From f3e0d613238ac4386f539021872aaea9285a9438 Mon Sep 17 00:00:00 2001
From: Alex Young <alex@bytemark.co.uk>
Date: Thu, 4 Oct 2012 14:41:55 +0100
Subject: [PATCH] Quit with an error status on SIGTERM during migration

This prevents the supervisor from thinking that the migration completed
successfully.

In order to do this, I've introduced a new lock around the start (and
finish) of the migration so that we avoid a race between the signal
handler in the server_accept loop and the control thread mirror startup.

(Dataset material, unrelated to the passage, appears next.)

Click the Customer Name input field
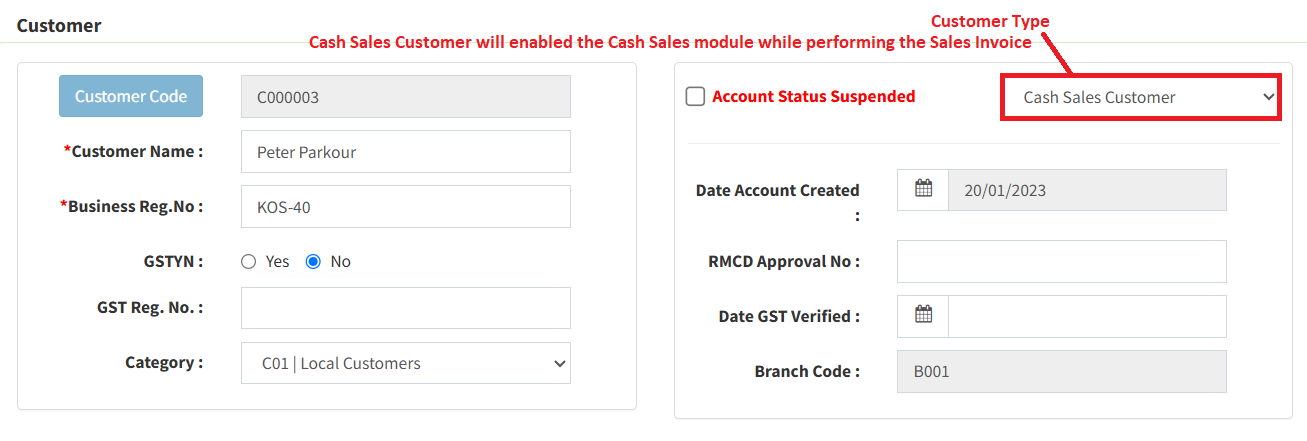The width and height of the screenshot is (1307, 441). 405,152
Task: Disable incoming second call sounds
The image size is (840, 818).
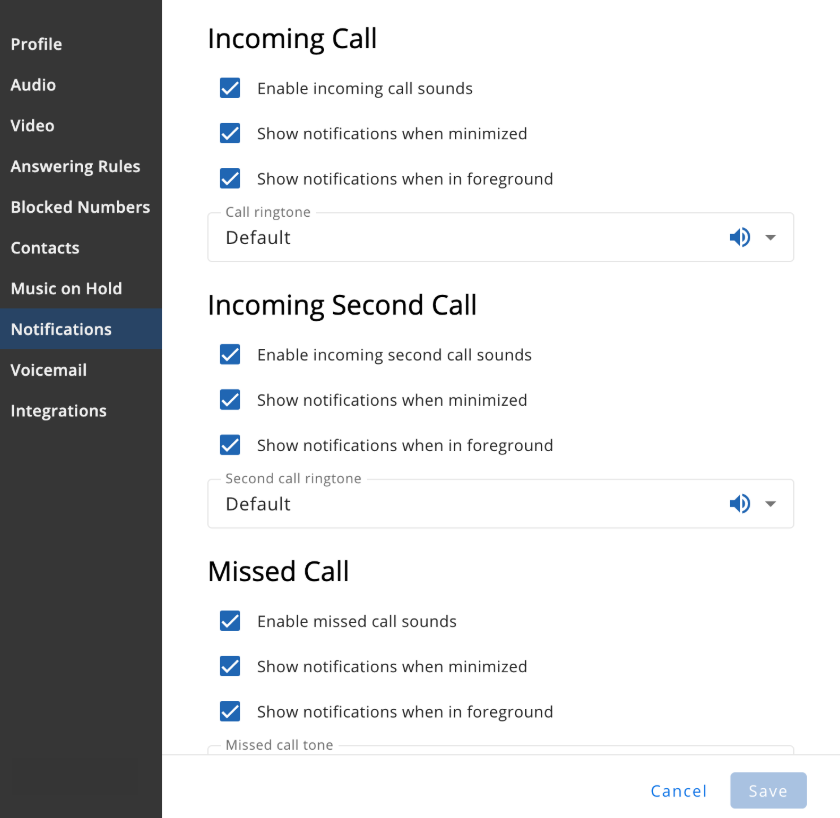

Without that, we'd risk successfully starting a migration after the
SIGTERM handler fired, which would be Bad.
---
 src/control.c                                 | 82 ++++++++++------
 src/mirror.c                                  |  1 +
 src/serve.c                                   | 93 ++++++++++++++++++-
 src/serve.h                                   | 13 +++
 tests/acceptance/environment.rb               |  5 +-
 .../fakes/dest/sigterm_after_hello.rb         | 19 ++++
 .../fakes/source/sigterm_after_hello.rb       | 20 ++++
 tests/acceptance/flexnbd.rb                   |  5 +-
 tests/acceptance/test_dest_error_handling.rb  |  5 +
 .../acceptance/test_source_error_handling.rb  | 20 ++++
 10 files changed, 226 insertions(+), 37 deletions(-)

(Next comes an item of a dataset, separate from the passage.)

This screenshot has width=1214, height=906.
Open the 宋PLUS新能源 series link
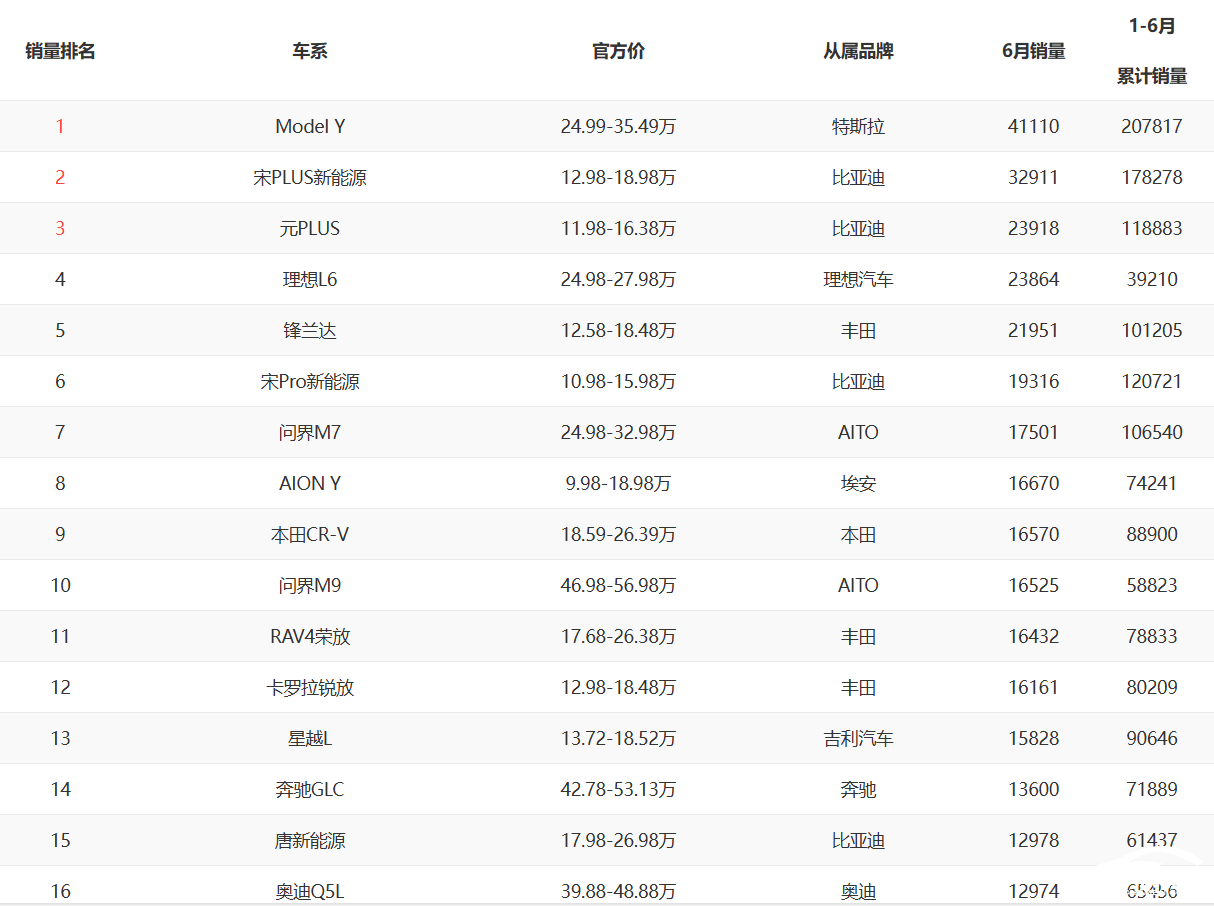pyautogui.click(x=310, y=178)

 create mode 100755 tests/acceptance/fakes/dest/sigterm_after_hello.rb
 create mode 100755 tests/acceptance/fakes/source/sigterm_after_hello.rb

diff --git a/src/control.c b/src/control.c
index c3f459b..d81e4e8 100644
--- a/src/control.c
+++ b/src/control.c
@@ -361,19 +361,35 @@ int control_mirror(struct control_client* client, int linesc, char** lines)
 
 	struct server * serve = flexnbd_server(flexnbd);
 
-	if ( serve->mirror_super ) {
-		warn( "Tried to start a second mirror run" );
-		write_socket( "1: mirror already running" );
-	} else {
-		serve->mirror_super = mirror_super_create( 
-				serve->filename,
-				connect_to,
-				connect_from,
-				max_Bps ,
-				action_at_finish,
-				client->mirror_state_mbox );
-		serve->mirror = serve->mirror_super->mirror;
+	server_lock_start_mirror( serve );
+	{
+		if ( server_mirror_can_start( serve ) ) {
+			serve->mirror_super = mirror_super_create( 
+					serve->filename,
+					connect_to,
+					connect_from,
+					max_Bps ,
+					action_at_finish,
+					client->mirror_state_mbox );
+			serve->mirror = serve->mirror_super->mirror;
+			server_prevent_mirror_start( serve );
+		} else {
+			if ( serve->mirror_super ) {
+				warn( "Tried to start a second mirror run" );
+				write_socket( "1: mirror already running" );
+			} else {
+				warn( "Cannot start mirroring, shutting down" );
+				write_socket( "1: shutting down" );
+			}
+		}
 
+	}
+	server_unlock_start_mirror( serve );
+
+	/* Do this outside the lock to minimise the length of time the
+	 * sighandler can block the serve thread
+	 */
+	if ( serve->mirror_super ) {
 		FATAL_IF( 0 != pthread_create(
 					&serve->mirror_super->thread, 
 					NULL, 
@@ -389,6 +405,7 @@ int control_mirror(struct control_client* client, int linesc, char** lines)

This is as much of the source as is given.